On Saturday, Perry made her way around the Diabetes Health Fair, held at Chowan University’s Jenkins Center and Reed Hall, sponsored by the Murfreesboro Recreation Department.

The family themed event offered sport competitions for younger people, a walk around CU’s Squirrel Park for diabetes prevention as well as health screenings and information offered by area agencies geared toward adults.
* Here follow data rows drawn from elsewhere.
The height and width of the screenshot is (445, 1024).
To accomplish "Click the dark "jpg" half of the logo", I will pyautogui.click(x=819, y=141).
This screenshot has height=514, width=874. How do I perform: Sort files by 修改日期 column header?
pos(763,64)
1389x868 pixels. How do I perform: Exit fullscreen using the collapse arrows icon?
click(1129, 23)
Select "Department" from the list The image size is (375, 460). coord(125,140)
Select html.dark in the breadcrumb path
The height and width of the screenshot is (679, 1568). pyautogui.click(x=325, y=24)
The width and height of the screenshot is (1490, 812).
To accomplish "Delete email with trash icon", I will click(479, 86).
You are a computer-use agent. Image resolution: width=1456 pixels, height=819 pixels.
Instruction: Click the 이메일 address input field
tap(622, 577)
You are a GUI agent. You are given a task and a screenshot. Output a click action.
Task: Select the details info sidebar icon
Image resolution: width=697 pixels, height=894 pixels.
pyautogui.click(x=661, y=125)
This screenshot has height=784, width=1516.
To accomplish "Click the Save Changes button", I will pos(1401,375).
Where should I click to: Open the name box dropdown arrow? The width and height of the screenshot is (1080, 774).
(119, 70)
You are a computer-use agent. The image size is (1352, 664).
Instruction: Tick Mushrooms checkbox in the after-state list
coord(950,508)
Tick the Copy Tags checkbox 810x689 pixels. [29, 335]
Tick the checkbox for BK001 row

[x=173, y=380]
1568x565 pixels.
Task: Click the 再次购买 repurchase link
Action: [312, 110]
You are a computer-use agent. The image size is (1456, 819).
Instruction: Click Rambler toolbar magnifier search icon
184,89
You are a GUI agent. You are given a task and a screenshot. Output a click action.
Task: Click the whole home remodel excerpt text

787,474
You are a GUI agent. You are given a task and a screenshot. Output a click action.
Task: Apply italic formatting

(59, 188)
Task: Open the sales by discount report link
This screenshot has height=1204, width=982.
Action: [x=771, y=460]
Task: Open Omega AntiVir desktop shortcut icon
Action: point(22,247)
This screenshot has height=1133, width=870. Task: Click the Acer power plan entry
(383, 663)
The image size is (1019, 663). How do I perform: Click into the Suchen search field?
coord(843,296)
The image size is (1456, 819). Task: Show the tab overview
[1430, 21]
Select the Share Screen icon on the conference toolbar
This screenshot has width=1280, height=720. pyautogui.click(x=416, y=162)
The Food Bank of the Albemarle was also on hand with their mobile food pantry to educate citizens about its services and attract sponsors.

Perry was pleased to find some healthy recipes from a local agency.

“It’s nice (to have this event); it’s making people more aware,” she said.

The event was funded by a Community Benefits grant received by the Recreation Department from the Roanoke Chowan Foundation by way of University Health Systems.

Murfreesboro Town Council Recreation Commissioner Gloria Odum said the event was about awareness, particularly targeting family participation.

“We started it for awareness about diabetes, the extent of its damage and what we can do about it,” said Odum.

She noted how family members can influence each other to eat right and read nutrition labels closely.

“That’s why we made it a family affair,” she said. “A child can get mom, dad, grandma, grandpa to look at the labels.”

Odum said there are similar events coming up, including a two week Kids Cook day camp that will teach children about healthy cooking.

Kristen Holley made sure to take full advantage of the event by bringing her children Kristopher and Ariel Solomon along.

The Murfreesboro mom helped her children create food art at one station and her eldest, Kristopher, signed up for soccer through the Recreation Department.

“I wanted to be more aware of diabetes and have my kids learn as well,” she said.

Perry was happy with the event’s family atmosphere and how it targeted both outlaying spectrums of the population—young people and senior citizens.

“It’s important to educate children and seniors,” she said. “Today we’re all together.”